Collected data
------
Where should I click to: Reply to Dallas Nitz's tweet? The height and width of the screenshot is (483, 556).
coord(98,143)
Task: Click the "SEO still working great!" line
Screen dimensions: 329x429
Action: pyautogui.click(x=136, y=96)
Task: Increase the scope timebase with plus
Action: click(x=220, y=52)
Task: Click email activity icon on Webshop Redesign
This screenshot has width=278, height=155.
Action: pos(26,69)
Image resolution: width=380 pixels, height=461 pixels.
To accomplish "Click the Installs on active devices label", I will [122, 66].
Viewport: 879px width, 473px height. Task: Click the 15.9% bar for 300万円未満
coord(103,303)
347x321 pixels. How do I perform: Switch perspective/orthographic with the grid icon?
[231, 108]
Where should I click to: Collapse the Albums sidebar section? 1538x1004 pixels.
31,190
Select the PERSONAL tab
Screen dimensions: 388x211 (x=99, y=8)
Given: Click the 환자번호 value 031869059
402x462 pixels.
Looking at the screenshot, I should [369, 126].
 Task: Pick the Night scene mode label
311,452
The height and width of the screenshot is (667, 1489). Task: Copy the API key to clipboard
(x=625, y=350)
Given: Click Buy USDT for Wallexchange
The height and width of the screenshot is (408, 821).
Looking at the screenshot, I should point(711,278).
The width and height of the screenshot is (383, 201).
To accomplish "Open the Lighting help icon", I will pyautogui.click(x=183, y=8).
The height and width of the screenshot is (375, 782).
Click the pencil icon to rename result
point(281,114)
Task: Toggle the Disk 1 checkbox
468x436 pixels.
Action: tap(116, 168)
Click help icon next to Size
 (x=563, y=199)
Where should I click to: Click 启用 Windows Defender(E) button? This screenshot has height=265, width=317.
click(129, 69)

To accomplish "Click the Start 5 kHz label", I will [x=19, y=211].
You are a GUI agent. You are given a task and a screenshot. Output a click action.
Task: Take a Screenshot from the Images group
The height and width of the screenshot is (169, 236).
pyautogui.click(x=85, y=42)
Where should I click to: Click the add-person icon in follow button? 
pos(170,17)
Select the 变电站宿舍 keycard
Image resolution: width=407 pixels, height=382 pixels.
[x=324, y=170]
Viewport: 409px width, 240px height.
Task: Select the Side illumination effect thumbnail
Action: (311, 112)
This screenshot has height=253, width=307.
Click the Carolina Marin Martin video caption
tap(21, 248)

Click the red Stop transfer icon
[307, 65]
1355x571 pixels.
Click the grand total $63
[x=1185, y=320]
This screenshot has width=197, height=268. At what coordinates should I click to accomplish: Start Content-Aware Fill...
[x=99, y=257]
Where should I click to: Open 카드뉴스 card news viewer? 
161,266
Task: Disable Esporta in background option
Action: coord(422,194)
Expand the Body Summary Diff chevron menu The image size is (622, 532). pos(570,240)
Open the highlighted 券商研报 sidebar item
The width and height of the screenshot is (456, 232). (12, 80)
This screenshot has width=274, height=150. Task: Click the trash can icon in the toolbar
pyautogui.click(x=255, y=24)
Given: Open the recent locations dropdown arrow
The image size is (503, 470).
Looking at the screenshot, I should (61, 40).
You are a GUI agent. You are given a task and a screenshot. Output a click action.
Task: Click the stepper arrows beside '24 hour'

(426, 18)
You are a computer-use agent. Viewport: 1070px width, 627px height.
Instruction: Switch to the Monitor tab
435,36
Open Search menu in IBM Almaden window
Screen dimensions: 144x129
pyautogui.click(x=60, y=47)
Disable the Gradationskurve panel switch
------
## [What you need to do]
Transcribe the lines above between the line holding "The height and width of the screenshot is (408, 821)." and the line holding "You are a computer-use", inclusive, exactly as they stand and with nothing added.

## [Your solution]
The height and width of the screenshot is (408, 821).
Looking at the screenshot, I should point(711,278).
The width and height of the screenshot is (383, 201).
To accomplish "Open the Lighting help icon", I will pyautogui.click(x=183, y=8).
The height and width of the screenshot is (375, 782).
Click the pencil icon to rename result
point(281,114)
Task: Toggle the Disk 1 checkbox
468x436 pixels.
Action: tap(116, 168)
Click help icon next to Size
 (x=563, y=199)
Where should I click to: Click 启用 Windows Defender(E) button? This screenshot has height=265, width=317.
click(129, 69)

To accomplish "Click the Start 5 kHz label", I will [x=19, y=211].
You are a GUI agent. You are given a task and a screenshot. Output a click action.
Task: Take a Screenshot from the Images group
The height and width of the screenshot is (169, 236).
pyautogui.click(x=85, y=42)
Where should I click to: Click the add-person icon in follow button? 
pos(170,17)
Select the 变电站宿舍 keycard
Image resolution: width=407 pixels, height=382 pixels.
[x=324, y=170]
Viewport: 409px width, 240px height.
Task: Select the Side illumination effect thumbnail
Action: (311, 112)
This screenshot has height=253, width=307.
Click the Carolina Marin Martin video caption
tap(21, 248)

Click the red Stop transfer icon
[307, 65]
1355x571 pixels.
Click the grand total $63
[x=1185, y=320]
This screenshot has width=197, height=268. At what coordinates should I click to accomplish: Start Content-Aware Fill...
[x=99, y=257]
Where should I click to: Open 카드뉴스 card news viewer? 
161,266
Task: Disable Esporta in background option
Action: coord(422,194)
Expand the Body Summary Diff chevron menu The image size is (622, 532). pos(570,240)
Open the highlighted 券商研报 sidebar item
The width and height of the screenshot is (456, 232). (12, 80)
This screenshot has width=274, height=150. Task: Click the trash can icon in the toolbar
pyautogui.click(x=255, y=24)
Given: Open the recent locations dropdown arrow
The image size is (503, 470).
Looking at the screenshot, I should (61, 40).
You are a GUI agent. You are given a task and a screenshot. Output a click action.
Task: Click the stepper arrows beside '24 hour'

(426, 18)
You are a computer-use agent. Viewport: 1070px width, 627px height.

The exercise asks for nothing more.